Work instructions: Report back each line of the records that contains the string "computer".

[Extracted entries]

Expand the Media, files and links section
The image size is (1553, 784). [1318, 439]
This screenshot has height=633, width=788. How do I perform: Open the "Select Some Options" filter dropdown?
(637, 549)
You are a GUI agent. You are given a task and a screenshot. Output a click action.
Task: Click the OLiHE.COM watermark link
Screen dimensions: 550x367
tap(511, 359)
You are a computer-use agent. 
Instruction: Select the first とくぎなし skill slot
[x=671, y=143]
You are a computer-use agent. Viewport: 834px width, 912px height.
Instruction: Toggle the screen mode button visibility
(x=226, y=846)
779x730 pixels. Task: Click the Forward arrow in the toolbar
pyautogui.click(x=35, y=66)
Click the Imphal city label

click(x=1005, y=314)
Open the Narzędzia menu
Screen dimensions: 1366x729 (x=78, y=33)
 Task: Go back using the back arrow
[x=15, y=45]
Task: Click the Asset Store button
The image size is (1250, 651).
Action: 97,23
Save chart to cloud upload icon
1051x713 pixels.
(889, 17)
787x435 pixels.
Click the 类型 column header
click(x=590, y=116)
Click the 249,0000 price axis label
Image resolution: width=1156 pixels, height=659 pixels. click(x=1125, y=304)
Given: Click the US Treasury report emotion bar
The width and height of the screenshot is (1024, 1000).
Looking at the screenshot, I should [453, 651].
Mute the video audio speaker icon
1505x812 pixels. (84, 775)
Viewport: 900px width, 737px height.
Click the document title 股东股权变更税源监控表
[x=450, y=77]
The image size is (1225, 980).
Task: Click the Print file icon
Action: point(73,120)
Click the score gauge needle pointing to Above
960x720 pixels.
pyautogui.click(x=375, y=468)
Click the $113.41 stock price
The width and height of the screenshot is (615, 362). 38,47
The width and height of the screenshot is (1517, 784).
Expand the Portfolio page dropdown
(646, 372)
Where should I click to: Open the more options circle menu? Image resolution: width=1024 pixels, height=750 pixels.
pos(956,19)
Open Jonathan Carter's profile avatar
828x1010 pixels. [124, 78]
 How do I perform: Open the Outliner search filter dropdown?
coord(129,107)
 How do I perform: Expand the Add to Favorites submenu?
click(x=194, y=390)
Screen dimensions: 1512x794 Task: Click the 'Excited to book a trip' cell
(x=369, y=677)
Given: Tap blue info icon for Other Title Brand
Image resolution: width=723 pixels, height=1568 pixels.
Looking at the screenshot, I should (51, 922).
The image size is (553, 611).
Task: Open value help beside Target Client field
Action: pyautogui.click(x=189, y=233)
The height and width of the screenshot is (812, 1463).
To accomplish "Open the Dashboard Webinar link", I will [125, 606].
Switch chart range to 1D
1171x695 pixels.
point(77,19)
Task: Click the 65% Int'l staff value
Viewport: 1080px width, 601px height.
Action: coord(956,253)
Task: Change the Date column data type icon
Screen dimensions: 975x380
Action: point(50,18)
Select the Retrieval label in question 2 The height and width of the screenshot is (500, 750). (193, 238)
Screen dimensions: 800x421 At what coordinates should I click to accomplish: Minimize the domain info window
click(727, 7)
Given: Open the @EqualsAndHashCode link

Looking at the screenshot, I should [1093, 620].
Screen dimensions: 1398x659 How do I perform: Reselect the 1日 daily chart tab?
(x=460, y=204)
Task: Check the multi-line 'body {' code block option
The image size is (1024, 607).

[/Extracted entries]

Answer for this exercise:
You are a computer-use agent. 
You are a computer-use agent. Viewport: 834px width, 912px height.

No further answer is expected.